The MacPhees hail from Cape Breton and the family has lived in Ottawa for nearly fifty years. Cape Breton ties remain strong. So that’s not nearly enough time to lose contact with their many friends and relatives from down east and those ties are binding, which is the short answer to why Alvin Ferguson, the world’s most aggravating office assistant, is still in the picture. In addition to plotting possibilities, this link with the East Coast offers the opportunity to have a lot of parties.
Each of the Camilla MacPhee mysteries takes place during one of Ottawa’s many festivals and special events. Speak Ill of the Dead pops up during the Tulip Festival, The Icing on the Corpse puts a chill on Winterlude and Little Boy Blues plays off Bluesfest.
The Devil’s in the Details takes place during the Gatineau Balloon Festival when Camilla learns that she is the next-of-kin to a dead woman she hardly knew.
The Dead Don’t Get Out Much highlights Camilla’s friend and sidekick, Mrs. Violet Parnell and her role in World War II and begins at the annual Remembrance Day ceremonies in the capital. Includes a trip to Italy!
In Law & Disorder Camilla’s partner’s daughters arrive to take part in the Dragon Boat Festival, while sinister lawyer jokes appear seeming to preview death for unwary legal types.
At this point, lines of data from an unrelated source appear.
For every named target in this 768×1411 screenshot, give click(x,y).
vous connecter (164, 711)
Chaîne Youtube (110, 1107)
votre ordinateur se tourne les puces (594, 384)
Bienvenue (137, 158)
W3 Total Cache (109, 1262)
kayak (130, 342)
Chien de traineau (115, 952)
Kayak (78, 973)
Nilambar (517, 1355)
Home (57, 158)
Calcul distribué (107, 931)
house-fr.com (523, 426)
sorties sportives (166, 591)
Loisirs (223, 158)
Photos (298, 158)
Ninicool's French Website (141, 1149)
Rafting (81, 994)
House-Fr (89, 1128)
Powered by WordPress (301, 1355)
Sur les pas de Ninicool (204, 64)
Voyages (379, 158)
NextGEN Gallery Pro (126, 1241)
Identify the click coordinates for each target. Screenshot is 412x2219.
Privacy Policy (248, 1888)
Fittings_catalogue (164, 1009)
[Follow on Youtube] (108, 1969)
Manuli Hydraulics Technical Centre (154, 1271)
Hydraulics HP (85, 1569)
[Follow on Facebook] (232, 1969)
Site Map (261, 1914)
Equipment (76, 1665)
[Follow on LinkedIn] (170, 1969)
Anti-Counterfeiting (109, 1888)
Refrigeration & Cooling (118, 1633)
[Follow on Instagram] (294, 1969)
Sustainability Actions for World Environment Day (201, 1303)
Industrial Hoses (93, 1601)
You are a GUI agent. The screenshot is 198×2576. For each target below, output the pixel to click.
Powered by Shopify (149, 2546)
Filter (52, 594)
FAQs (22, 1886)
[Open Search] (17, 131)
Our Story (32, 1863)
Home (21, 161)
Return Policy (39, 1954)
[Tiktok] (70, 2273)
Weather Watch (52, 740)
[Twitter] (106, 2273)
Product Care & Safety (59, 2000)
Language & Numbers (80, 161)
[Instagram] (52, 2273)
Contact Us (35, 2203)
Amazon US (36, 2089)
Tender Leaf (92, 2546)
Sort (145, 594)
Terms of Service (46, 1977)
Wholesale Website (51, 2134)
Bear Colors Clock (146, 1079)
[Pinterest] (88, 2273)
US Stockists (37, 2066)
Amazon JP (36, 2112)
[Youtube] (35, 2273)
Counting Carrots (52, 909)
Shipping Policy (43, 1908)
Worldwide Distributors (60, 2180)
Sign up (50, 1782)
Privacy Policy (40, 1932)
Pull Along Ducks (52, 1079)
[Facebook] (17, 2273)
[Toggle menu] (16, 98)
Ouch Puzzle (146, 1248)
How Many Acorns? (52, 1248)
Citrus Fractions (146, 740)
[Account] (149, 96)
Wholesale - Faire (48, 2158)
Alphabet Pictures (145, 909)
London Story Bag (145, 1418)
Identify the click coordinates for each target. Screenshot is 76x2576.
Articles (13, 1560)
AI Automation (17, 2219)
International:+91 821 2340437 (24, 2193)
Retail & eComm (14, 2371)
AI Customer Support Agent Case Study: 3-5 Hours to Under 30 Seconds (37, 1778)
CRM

You Light Up My Death, book number seven, explores some potential personal pitfalls of planning to elope while touring the spectacular Cabot Trail. Instead of an Ottawa festival, there is the backdrop of the wonderful Cape Breton musical and cultural series, Celtic Colours. Camilla must deal with her missing fiancé and a cluster of murders as well as oddball Cape Breton relatives and disturbing revelations from her own life. But there’s also a hurricane because these things do happen and never at a convenient time.